Jonas Kaufmann, magistral ténor wagnérien au Festival de Gstaad
Parce que ce concert s’ouvre d’abord sur des pièces sans voix, il convient de commencer par saluer la performance du Gstaad Festival Orchestra. C’est bien simple : celle-ci est parfaite d’intensité, de force dramatique, de tension et de sensibilité, aussi. Sous la baguette énergique du maestro néerlandais Jaap Van Zweden, la phalange (composée d’une centaine de musiciens issus des meilleurs orchestres suisses, de Bâle à Berne en passant par Zurich) livre dans un élan de plénitude musicale trois des grands « tubes » symphoniques de Wagner. D’abord l’ouverture des Maîtres Chanteurs de Nuremberg (opéra créé en 1868), puis le prélude et le Liebestod (« Mort d’amour ») de Tristan et Isolde (1865) et enfin « La Chevauchée des Walkyries » issue de l’opéra du même nom (1870). Dans chacune de ces pièces, redoutables par l’énergie absolue qu’elles requièrent, le Gstaad Festival Orchestra se montre absolument irréprochable, avec une maîtrise absolue de cette balance des nuances qui, plus qu’ailleurs sans doute, constitue l’essence du répertoire wagnérien. Au cours d’une riche première demi-heure de concert, le public passe par mille émotions, voit les frissons se succéder et ne cesse d’être tenu en haleine par une musique qui jamais ne traîne en longueur.
Jonas Kaufmann, bouleversant Siegmund
Après cette première partie symphonique, les solistes font leur apparition sur scène. Et notamment le plus attendu d’entre eux : Jonas Kaufmann. Ce dernier arrive en boitant légèrement et commence d’abord par s’asseoir (il souffre d’une douleur à un orteil). Mais ce n’est que pour mieux se mettre en lumière à mesure de l’avancée de cet acte I de La Walkyrie. Le ténor allemand y interprète un divin Siegmund, bouleversant de profondeur tragique et fantastique d’intensité vocale. Le chanteur vedette, avec son timbre chaud et aérien si particulier, dégage une déconcertante facilité d’émission sur l’ensemble des registres. Que dire de ses aigus vengeurs et guerriers dans l’air de l’épée (« Wälse, Wälse »), sinon qu’ils sont absolument éclatants et éblouissants, projetés avec une puissance jamais départie de maîtrise, et nantis d’un contrôle du souffle exceptionnel. Et le chanteur munichois n’est pas moins à l’aise quand il s’agit d’être davantage dans la sensibilité et la tendresse, comme dans les duos d’amour incestueux avec Sieglinde.

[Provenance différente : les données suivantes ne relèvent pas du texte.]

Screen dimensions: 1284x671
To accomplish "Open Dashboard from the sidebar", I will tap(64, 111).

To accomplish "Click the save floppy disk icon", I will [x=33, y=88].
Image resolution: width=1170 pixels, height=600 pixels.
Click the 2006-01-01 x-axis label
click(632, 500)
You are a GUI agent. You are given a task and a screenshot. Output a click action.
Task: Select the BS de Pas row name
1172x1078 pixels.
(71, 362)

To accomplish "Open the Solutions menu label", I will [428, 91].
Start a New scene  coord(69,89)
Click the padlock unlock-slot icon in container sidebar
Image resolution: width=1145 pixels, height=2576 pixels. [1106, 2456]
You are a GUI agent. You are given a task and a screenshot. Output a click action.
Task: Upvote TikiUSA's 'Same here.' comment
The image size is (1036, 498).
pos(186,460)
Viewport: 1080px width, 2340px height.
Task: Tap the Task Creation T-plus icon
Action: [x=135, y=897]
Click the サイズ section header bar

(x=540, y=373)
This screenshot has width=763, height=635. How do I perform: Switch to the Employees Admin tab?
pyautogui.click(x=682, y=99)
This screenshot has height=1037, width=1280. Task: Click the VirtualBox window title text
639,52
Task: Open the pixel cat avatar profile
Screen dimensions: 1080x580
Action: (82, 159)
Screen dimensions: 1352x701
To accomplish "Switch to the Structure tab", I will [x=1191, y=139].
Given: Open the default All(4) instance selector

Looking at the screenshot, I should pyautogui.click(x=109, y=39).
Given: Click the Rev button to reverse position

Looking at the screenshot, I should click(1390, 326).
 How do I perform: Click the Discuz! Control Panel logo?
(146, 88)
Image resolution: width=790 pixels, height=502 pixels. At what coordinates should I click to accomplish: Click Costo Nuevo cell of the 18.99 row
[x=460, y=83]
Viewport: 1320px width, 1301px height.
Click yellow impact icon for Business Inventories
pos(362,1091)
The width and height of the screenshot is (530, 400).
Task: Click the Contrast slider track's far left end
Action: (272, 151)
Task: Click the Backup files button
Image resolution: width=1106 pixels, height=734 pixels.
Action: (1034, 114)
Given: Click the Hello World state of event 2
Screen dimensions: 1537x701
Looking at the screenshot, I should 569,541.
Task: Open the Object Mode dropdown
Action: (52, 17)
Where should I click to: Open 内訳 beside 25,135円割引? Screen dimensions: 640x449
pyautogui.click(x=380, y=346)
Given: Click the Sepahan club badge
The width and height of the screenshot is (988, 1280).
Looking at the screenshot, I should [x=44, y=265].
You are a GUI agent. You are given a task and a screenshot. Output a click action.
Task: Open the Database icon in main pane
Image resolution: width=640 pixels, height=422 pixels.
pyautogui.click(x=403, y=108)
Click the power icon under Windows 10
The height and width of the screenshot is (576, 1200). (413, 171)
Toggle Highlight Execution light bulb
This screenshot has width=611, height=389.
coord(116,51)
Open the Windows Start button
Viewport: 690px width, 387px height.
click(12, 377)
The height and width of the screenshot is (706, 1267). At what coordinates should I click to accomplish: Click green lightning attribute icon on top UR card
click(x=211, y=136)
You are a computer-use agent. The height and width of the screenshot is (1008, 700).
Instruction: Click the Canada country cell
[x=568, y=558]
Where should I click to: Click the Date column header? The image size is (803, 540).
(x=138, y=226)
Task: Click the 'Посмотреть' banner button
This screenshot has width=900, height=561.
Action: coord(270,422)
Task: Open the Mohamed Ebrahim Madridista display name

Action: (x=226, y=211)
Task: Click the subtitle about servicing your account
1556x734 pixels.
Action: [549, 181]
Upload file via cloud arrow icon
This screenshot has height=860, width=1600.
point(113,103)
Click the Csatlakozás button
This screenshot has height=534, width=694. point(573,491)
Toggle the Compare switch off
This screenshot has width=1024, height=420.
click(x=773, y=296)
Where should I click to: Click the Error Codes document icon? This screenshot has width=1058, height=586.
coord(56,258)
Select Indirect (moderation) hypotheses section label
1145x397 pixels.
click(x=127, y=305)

Sieglinde, justement, est interprétée par une irréprochable Martina Serafin. Rompue au répertoire wagnérien (elle sera Isolde à l’automne prochain à l’Opéra Bastille : il reste quelques places à réserver ici, ainsi que pour la Tosca de Kaufmann), la chanteuse autrichienne exprime un soprano qui ne manque pas de caractère. La voix est bien projetée sur l’ensemble de la tessiture, quoique davantage expressive dans les aigus. Quant à la force dramatique du personnage, tout comme la complicité qui la lie avec Siegmund, elle est pleinement restituée par la soliste.
Reste le rôle de Hunding, moins sollicité dans cet acte I. Il est campé par un Falck Struckman râblé, dôté d’une voix de baryton-basse profonde et ardente se déplaçant sur une large tessiture. L’aspect sombre et autoritaire du personnage est, ainsi, parfaitement incarné.
Une bien belle version de concert, qui ne laisse in fine qu’une seule frustration : celle que l’oeuvre ne se poursuive pas jusqu’à son terme.